== Segment start ==

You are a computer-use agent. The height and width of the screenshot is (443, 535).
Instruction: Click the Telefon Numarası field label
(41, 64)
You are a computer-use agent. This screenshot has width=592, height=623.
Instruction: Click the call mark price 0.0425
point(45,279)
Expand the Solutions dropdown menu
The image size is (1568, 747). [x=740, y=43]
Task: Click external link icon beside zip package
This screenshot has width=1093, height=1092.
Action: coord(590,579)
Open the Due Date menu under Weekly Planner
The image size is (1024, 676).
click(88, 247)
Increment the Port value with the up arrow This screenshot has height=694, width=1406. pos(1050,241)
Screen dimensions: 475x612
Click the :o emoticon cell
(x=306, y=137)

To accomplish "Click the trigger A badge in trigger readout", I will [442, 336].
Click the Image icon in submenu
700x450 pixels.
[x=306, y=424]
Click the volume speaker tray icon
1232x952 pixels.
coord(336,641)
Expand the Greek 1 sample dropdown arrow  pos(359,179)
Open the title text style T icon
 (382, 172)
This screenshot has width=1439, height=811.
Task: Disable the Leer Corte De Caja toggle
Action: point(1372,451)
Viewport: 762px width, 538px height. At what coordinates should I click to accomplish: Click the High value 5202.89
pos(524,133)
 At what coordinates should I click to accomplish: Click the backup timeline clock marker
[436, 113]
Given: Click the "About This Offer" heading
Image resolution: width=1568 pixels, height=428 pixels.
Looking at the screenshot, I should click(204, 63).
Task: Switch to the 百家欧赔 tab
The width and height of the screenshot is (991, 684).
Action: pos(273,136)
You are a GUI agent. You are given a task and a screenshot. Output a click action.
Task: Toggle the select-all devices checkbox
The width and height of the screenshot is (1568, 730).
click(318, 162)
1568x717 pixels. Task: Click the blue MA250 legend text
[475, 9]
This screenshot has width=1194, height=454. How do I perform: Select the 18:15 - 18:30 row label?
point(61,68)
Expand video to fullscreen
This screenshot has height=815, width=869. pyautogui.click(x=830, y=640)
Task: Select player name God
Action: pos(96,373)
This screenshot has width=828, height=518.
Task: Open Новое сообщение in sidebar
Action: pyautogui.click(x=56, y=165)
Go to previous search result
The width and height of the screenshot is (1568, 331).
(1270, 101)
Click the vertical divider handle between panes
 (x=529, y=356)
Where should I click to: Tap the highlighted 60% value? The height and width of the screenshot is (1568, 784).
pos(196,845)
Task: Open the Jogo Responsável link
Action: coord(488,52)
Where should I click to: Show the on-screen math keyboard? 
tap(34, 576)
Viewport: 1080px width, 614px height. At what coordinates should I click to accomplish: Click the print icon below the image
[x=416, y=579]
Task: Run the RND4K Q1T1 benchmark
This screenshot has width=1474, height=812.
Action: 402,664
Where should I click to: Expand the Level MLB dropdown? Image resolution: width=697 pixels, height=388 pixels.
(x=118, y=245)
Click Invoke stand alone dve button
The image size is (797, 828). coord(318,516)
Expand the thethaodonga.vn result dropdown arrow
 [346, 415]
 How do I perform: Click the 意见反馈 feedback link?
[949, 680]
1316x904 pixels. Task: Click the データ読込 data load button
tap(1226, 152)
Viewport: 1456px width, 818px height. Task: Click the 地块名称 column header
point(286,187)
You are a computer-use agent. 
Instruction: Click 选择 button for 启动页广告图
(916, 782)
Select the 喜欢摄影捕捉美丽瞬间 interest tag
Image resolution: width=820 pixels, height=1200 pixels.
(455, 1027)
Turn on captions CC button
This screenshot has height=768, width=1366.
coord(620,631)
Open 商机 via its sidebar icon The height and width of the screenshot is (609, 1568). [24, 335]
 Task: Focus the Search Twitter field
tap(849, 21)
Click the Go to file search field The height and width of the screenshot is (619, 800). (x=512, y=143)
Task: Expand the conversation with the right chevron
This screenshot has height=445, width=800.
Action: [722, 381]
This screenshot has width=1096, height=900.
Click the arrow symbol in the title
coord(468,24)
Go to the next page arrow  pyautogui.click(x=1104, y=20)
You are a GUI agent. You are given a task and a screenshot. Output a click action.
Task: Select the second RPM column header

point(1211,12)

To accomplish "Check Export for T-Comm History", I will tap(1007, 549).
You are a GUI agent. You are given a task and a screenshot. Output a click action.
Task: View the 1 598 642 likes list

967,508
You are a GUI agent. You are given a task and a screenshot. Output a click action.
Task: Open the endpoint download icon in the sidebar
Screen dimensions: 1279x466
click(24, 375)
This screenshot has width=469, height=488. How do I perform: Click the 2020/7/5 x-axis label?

== Segment end ==

For this exercise, set down the entire listing above exactly as given.

You are a computer-use agent. The height and width of the screenshot is (443, 535).
Instruction: Click the Telefon Numarası field label
(41, 64)
You are a computer-use agent. This screenshot has width=592, height=623.
Instruction: Click the call mark price 0.0425
point(45,279)
Expand the Solutions dropdown menu
The image size is (1568, 747). [x=740, y=43]
Task: Click external link icon beside zip package
This screenshot has width=1093, height=1092.
Action: coord(590,579)
Open the Due Date menu under Weekly Planner
The image size is (1024, 676).
click(88, 247)
Increment the Port value with the up arrow This screenshot has height=694, width=1406. pos(1050,241)
Screen dimensions: 475x612
Click the :o emoticon cell
(x=306, y=137)

To accomplish "Click the trigger A badge in trigger readout", I will [442, 336].
Click the Image icon in submenu
700x450 pixels.
[x=306, y=424]
Click the volume speaker tray icon
1232x952 pixels.
coord(336,641)
Expand the Greek 1 sample dropdown arrow  pos(359,179)
Open the title text style T icon
 (382, 172)
This screenshot has width=1439, height=811.
Task: Disable the Leer Corte De Caja toggle
Action: point(1372,451)
Viewport: 762px width, 538px height. At what coordinates should I click to accomplish: Click the High value 5202.89
pos(524,133)
 At what coordinates should I click to accomplish: Click the backup timeline clock marker
[436, 113]
Given: Click the "About This Offer" heading
Image resolution: width=1568 pixels, height=428 pixels.
Looking at the screenshot, I should click(204, 63).
Task: Switch to the 百家欧赔 tab
The width and height of the screenshot is (991, 684).
Action: pos(273,136)
You are a GUI agent. You are given a task and a screenshot. Output a click action.
Task: Toggle the select-all devices checkbox
The width and height of the screenshot is (1568, 730).
click(318, 162)
1568x717 pixels. Task: Click the blue MA250 legend text
[475, 9]
This screenshot has width=1194, height=454. How do I perform: Select the 18:15 - 18:30 row label?
point(61,68)
Expand video to fullscreen
This screenshot has height=815, width=869. pyautogui.click(x=830, y=640)
Task: Select player name God
Action: pos(96,373)
This screenshot has width=828, height=518.
Task: Open Новое сообщение in sidebar
Action: pyautogui.click(x=56, y=165)
Go to previous search result
The width and height of the screenshot is (1568, 331).
(1270, 101)
Click the vertical divider handle between panes
 (x=529, y=356)
Where should I click to: Tap the highlighted 60% value? The height and width of the screenshot is (1568, 784).
pos(196,845)
Task: Open the Jogo Responsável link
Action: coord(488,52)
Where should I click to: Show the on-screen math keyboard? 
tap(34, 576)
Viewport: 1080px width, 614px height. At what coordinates should I click to accomplish: Click the print icon below the image
[x=416, y=579]
Task: Run the RND4K Q1T1 benchmark
This screenshot has width=1474, height=812.
Action: 402,664
Where should I click to: Expand the Level MLB dropdown? Image resolution: width=697 pixels, height=388 pixels.
(x=118, y=245)
Click Invoke stand alone dve button
The image size is (797, 828). coord(318,516)
Expand the thethaodonga.vn result dropdown arrow
 [346, 415]
 How do I perform: Click the 意见反馈 feedback link?
[949, 680]
1316x904 pixels. Task: Click the データ読込 data load button
tap(1226, 152)
Viewport: 1456px width, 818px height. Task: Click the 地块名称 column header
point(286,187)
You are a computer-use agent. 
Instruction: Click 选择 button for 启动页广告图
(916, 782)
Select the 喜欢摄影捕捉美丽瞬间 interest tag
Image resolution: width=820 pixels, height=1200 pixels.
(455, 1027)
Turn on captions CC button
This screenshot has height=768, width=1366.
coord(620,631)
Open 商机 via its sidebar icon The height and width of the screenshot is (609, 1568). [24, 335]
 Task: Focus the Search Twitter field
tap(849, 21)
Click the Go to file search field The height and width of the screenshot is (619, 800). (x=512, y=143)
Task: Expand the conversation with the right chevron
This screenshot has height=445, width=800.
Action: [722, 381]
This screenshot has width=1096, height=900.
Click the arrow symbol in the title
coord(468,24)
Go to the next page arrow  pyautogui.click(x=1104, y=20)
You are a GUI agent. You are given a task and a screenshot. Output a click action.
Task: Select the second RPM column header

point(1211,12)

To accomplish "Check Export for T-Comm History", I will tap(1007, 549).
You are a GUI agent. You are given a task and a screenshot. Output a click action.
Task: View the 1 598 642 likes list

967,508
You are a GUI agent. You are given a task and a screenshot. Output a click action.
Task: Open the endpoint download icon in the sidebar
Screen dimensions: 1279x466
click(24, 375)
This screenshot has width=469, height=488. How do I perform: Click the 2020/7/5 x-axis label?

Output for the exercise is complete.